She’s gone. After facing intense pressure to step down over the phone hacking scandal, Rebekah Brooks has at last resigned from her post as News International chief executive. Tom Mockridge of Sky Italia replaces Brooks.
Brooks has been the focus of public outrage since news broke that murdered schoolgirl Milly Dowler’s voicemail was allegedly hacked by The News of the World during here editorship. Few have quite comprehended how Brooks was able to hang on to her executive position when all The News of the World staffers lost their jobs.
The news comes as investigation into phone hacking on both sides of the Atlantic gears up and News Corp shareholders are becoming increasingly vocal in their criticism of how the Murdoch family has been running the embattled media empire.
It’s hard to interpret the loss of Brooks is anything other than another body blow to Rupert Murdoch. On the day that The News of the World shuttered he very publically gave his “total” support for Brooks, who many commentators insist he considers his fifth daughter. Others have speculated that Brooks was being kept on simply to act as a ‘firewall’ to protect James Murdoch, Rupert’s actual son, the current chief executive of News Corp in Europe and the possible next topper of News Corp.
- Brooks’ statement: It’s ‘right and responsible’ to go. “I have believed that the right and responsible action has been to lead us through the heat of the crisis. However my desire to remain on the bridge has made me a focal point of the debate. This is now detracting attention from all our honest endeavours to fix the problems of the past.” You can read her full resignation letter here.
The news broke just before 10.00 on Friday via Twitter. “Rebekah Brooks has resigned… more soon,” tweeted the Times News Desk.
- ‘Red head on a platter’ should have come sooner. “It was the right decision but it came far too late,” sniped Roy Greenslade at The Guardian. “Rupert Murdoch should have requested her resignation on the day that he discovered she was editor of the News of the World when Milly Dowler’s phone was hacked. That revelation was so shocking in and by itself to have warranted her red head on a platter. The subsequent reports about the likely hacking of the relatives of other murder victims, 7/7 bombing casualties and of soldiers should have left Murdoch in no doubt about the need to fire his News International chief executive. Instead, he placed her in initial charge of the investigation into the very matters for which she had, by virtue of her editorship, been responsible for. It was a truly calamitous decision, making him and his hapless son, James, look decidedly foolish and weak-willed.”
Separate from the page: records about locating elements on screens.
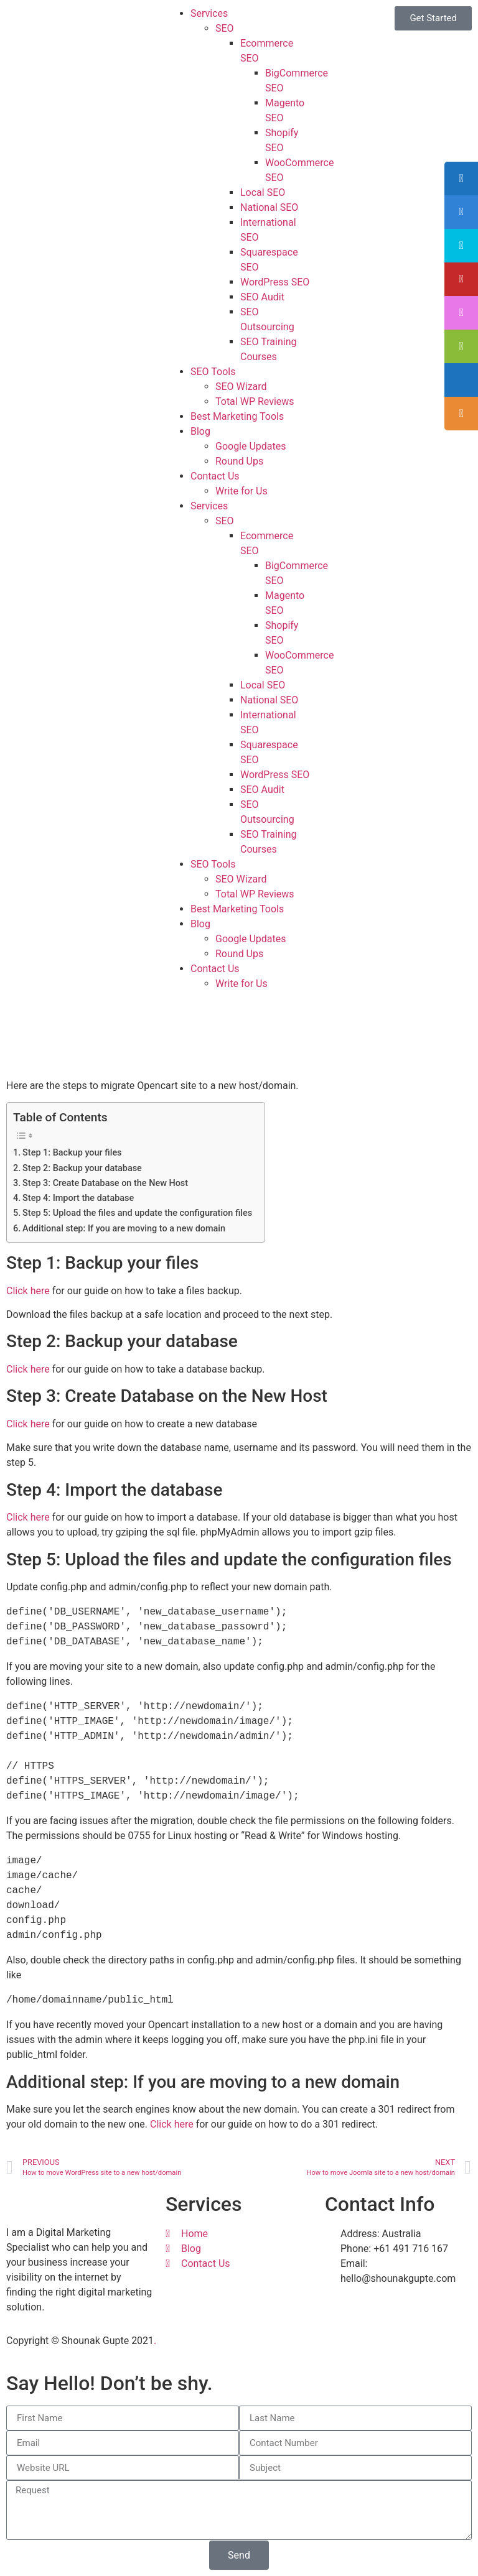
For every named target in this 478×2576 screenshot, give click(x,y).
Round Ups (239, 461)
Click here (28, 1291)
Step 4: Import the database (78, 1198)
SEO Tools (212, 372)
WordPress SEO (274, 282)
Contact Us (215, 476)
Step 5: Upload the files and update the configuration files (137, 1213)
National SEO (269, 207)
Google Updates (250, 446)
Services (209, 13)
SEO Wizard (241, 386)
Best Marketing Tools (237, 416)
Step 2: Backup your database (82, 1168)
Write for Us (241, 491)
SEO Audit (262, 297)
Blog (200, 431)
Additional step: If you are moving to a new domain (123, 1228)
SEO (224, 28)
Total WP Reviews (254, 401)
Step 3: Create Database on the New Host (105, 1183)
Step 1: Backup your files (71, 1152)
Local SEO (262, 192)
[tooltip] (461, 178)
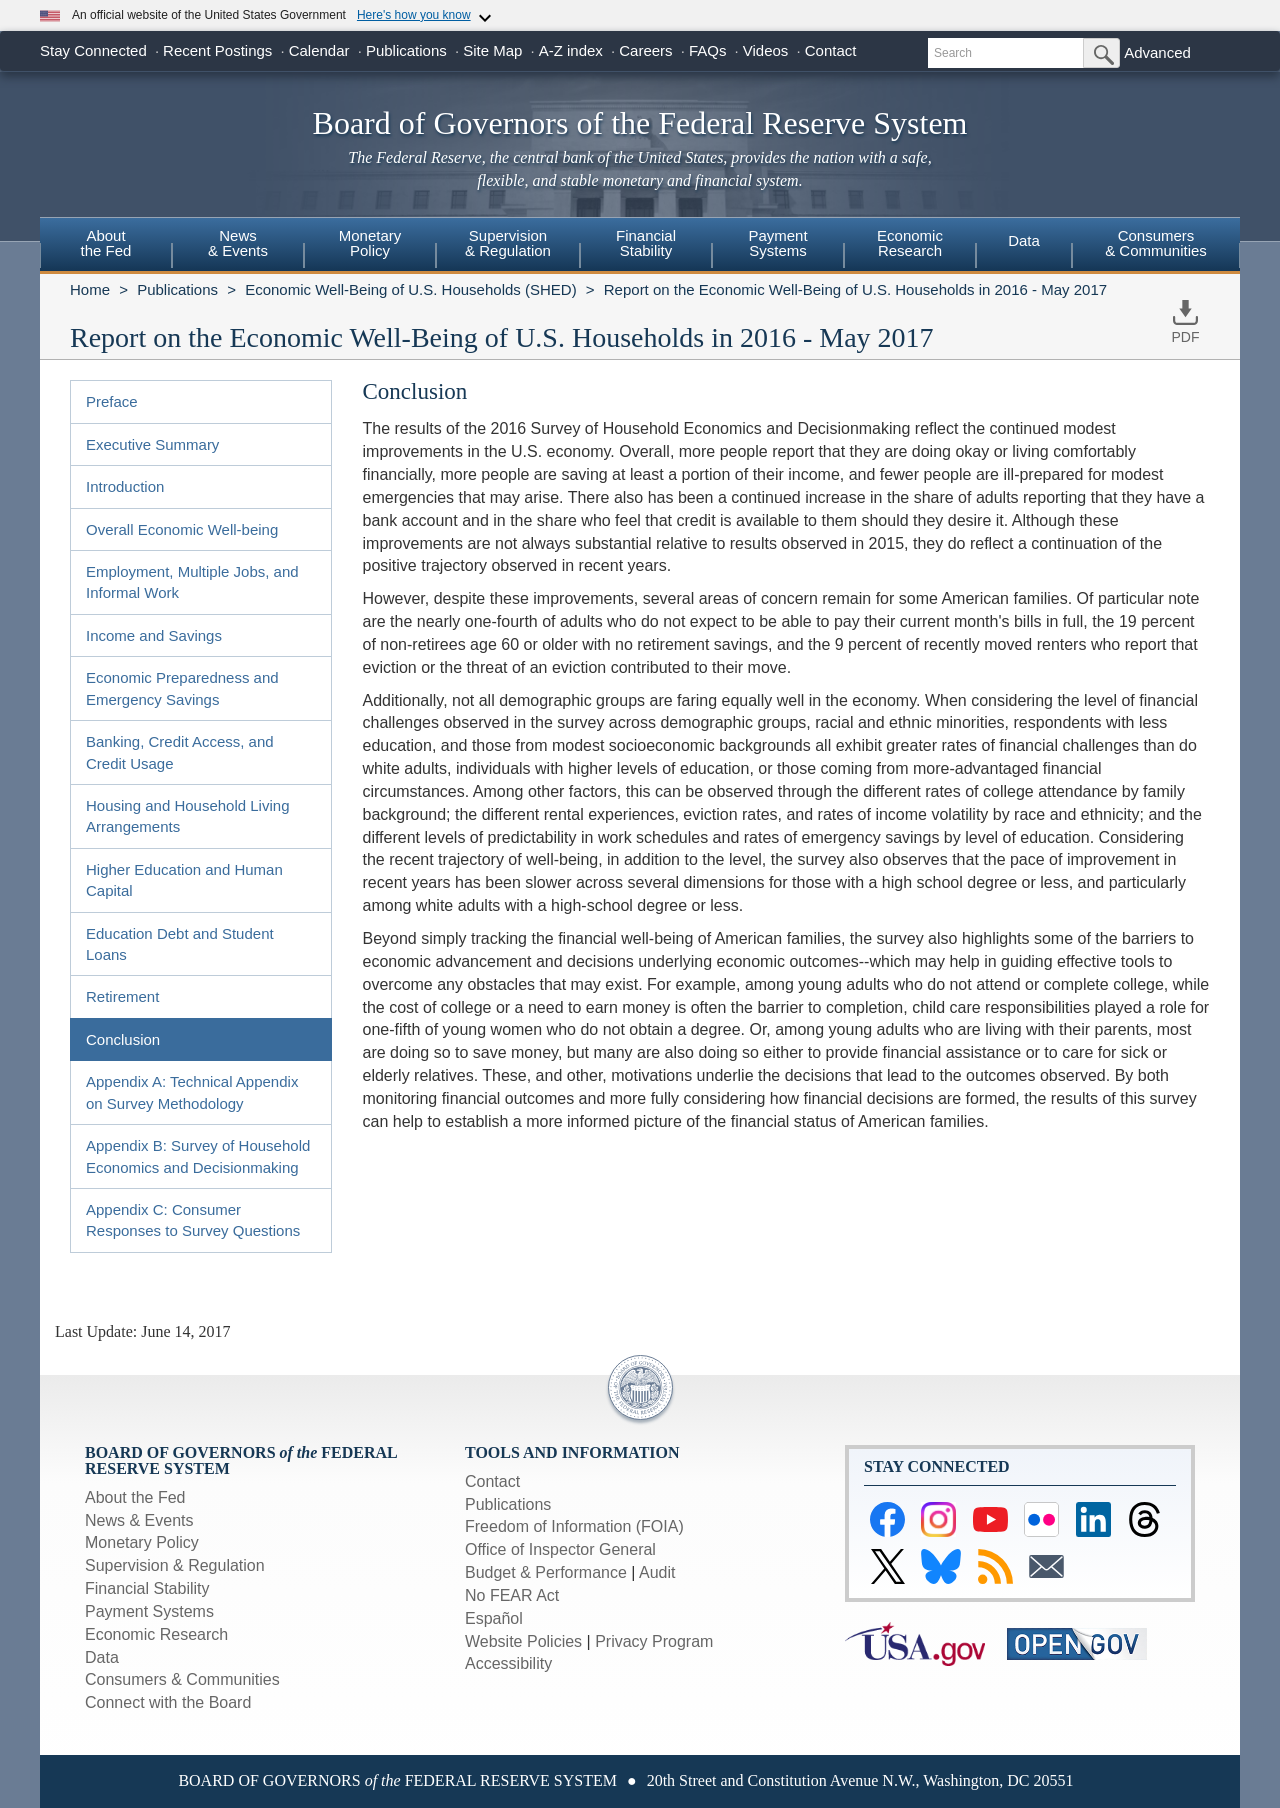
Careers (645, 50)
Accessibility (508, 1663)
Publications (406, 50)
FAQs (708, 50)
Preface (112, 401)
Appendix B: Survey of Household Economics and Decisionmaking (198, 1156)
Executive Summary (152, 444)
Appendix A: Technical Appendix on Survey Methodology (192, 1092)
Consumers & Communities (1156, 243)
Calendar (319, 50)
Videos (766, 50)
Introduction (125, 486)
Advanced (1157, 52)
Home (90, 289)
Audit (657, 1572)
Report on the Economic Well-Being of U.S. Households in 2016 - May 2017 (855, 289)
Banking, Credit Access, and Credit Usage (180, 752)
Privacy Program (654, 1641)
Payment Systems (149, 1611)
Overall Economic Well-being (182, 529)
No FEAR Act (512, 1595)
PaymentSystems (777, 243)
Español (494, 1618)
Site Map (492, 50)
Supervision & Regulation (175, 1565)
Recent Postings (217, 50)
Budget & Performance (546, 1572)
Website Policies (523, 1641)
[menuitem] (106, 246)
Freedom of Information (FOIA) (574, 1526)
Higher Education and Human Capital (184, 880)
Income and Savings (154, 635)
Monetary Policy (142, 1542)
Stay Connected (93, 50)
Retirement (122, 996)
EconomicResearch (910, 243)
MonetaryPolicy (370, 243)
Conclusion (123, 1039)
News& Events (238, 243)
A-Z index (571, 50)
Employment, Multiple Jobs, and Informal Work (192, 582)
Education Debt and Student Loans (180, 944)
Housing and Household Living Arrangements (187, 816)
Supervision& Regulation (508, 243)
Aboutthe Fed (106, 243)
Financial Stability (147, 1588)
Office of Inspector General (560, 1549)
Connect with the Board (168, 1702)
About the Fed (135, 1497)
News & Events (139, 1520)
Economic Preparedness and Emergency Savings (182, 688)
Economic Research (156, 1634)
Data (1024, 240)
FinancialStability (646, 243)
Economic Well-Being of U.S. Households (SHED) (411, 289)
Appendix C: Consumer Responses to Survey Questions (193, 1220)
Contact (831, 50)
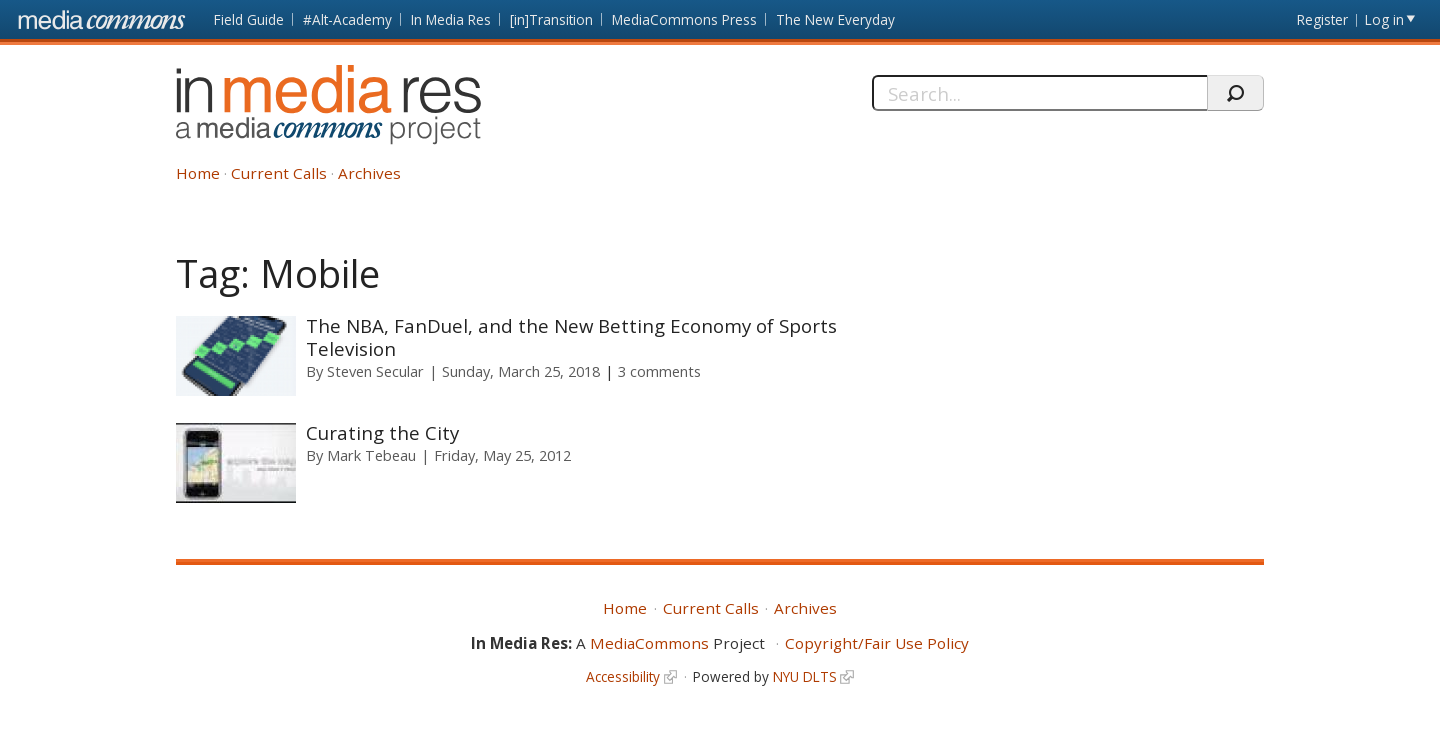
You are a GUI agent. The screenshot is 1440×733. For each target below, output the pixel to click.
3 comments (659, 371)
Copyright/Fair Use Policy (877, 643)
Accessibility (623, 676)
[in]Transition (551, 19)
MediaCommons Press (684, 19)
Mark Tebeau (371, 455)
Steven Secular (375, 371)
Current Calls (279, 173)
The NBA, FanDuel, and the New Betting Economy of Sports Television (571, 337)
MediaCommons (649, 643)
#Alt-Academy (347, 19)
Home (198, 173)
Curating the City (382, 432)
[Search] (1039, 93)
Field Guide (249, 19)
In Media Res (451, 19)
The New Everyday (835, 19)
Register (1322, 19)
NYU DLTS (805, 676)
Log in (1384, 19)
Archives (369, 173)
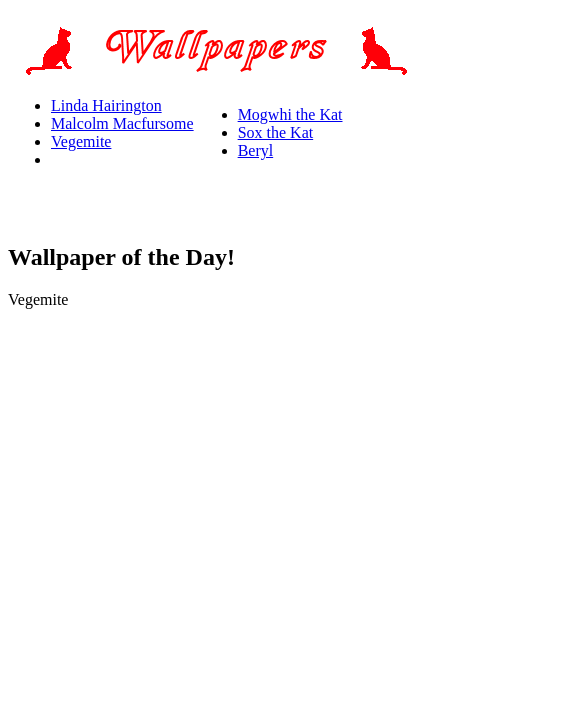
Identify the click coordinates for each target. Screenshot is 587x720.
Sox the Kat (276, 132)
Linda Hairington (106, 105)
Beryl (256, 150)
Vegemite (81, 141)
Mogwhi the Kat (290, 114)
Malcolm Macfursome (122, 123)
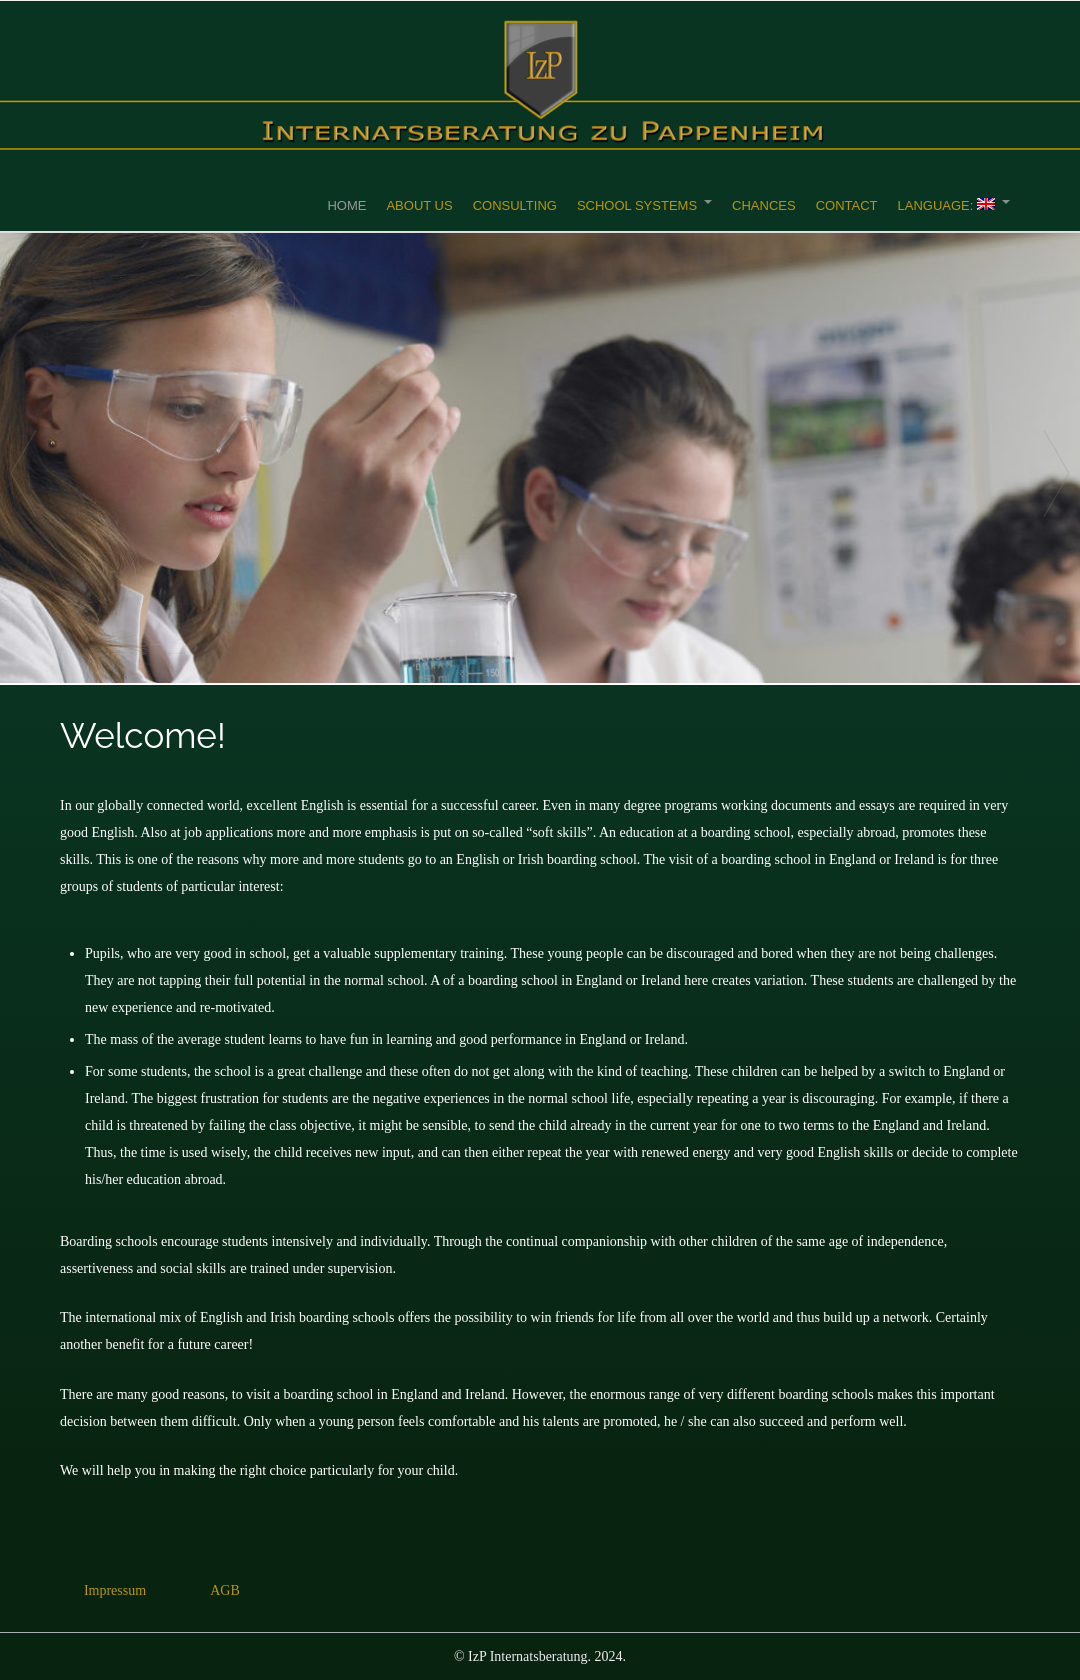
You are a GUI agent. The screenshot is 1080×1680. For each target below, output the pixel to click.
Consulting (515, 205)
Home (346, 205)
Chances (764, 205)
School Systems (637, 205)
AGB (225, 1590)
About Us (419, 205)
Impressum (115, 1590)
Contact (847, 205)
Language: (946, 205)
- Brooks still has some firm friends in Wapping. ”I like Rebekah Brooks. She’s a good person, and I’m sad that she’s gone. And I don’t give a flying f–k what Twitter thinks,” tweeted The Times’ Giles Coren.
- Elizabeth Murdoch: ‘Brooks had ‘f—– the company.’ “Miss (Elizabeth) Murdoch, who is set to be given a seat on the board of her father’s News Corp empire, told friends that Mrs Brooks had ‘f—– the company,’” revealed John Bingham at The Daily Telegraph. “Her remarks represent the first breach in the show of solidarity around Mrs Brooks by the Murdoch family.” Elizabeth Murdoch recently rejoined News Corp when, in a £290 million deal, it took over Shine, her production company.
“It is right that Rebekah Brooks has resigned. No one should exercise power without responsibility,” commented Labour leader Ed Miliband, who has been outspoken in his condemnation of News International’s phone hacking.
- Shareholders did not back Brooks. Speaking on BBC Newsnight, Prince Al-Waleed bin Talal Al Saud, News Corp’s second largest shareholder, said Brooks should resign if there was any indication that she knew about the phone hacking taking place at The News of the World. He said: “I will not accept to deal with a company that has a lady or a man that has any sliver of doubts on her or his integrity.”
“I think it is right that she goes. I think she should have gone a very long time ago,” Labour frontbencher Chris Bryant told Sky News. “I thought it was disgraceful when the newspaper last week was closed as a way of trying to protect Rebekah Brooks and then Mr [Rupert] Murdoch saying that she was his priority. It felt like those in the boiler room were carrying the can for those who were really at the helm of the ship.”
- Blow for James? “Rebekah Brooks has resigned, which must be a huge blow to James Murdoch who said ‘no-one ‘ better placed to run News International,” tweeted influential media commentator Emily Bell, Director of Tow Centre for Digital Journalism at Columbia Journalism School. James Murdoch recently praised Brooks’ “standard of ethics and her standard of conduct throughout her career.”
“This weekend, News International will run advertisements in all national newspapers. We will apologise to the nation for what has happened. We will follow this up in the future with communications about the actions we have taken to address the wrongdoing that occurred,” promised James Murdoch in a letter to News International staff.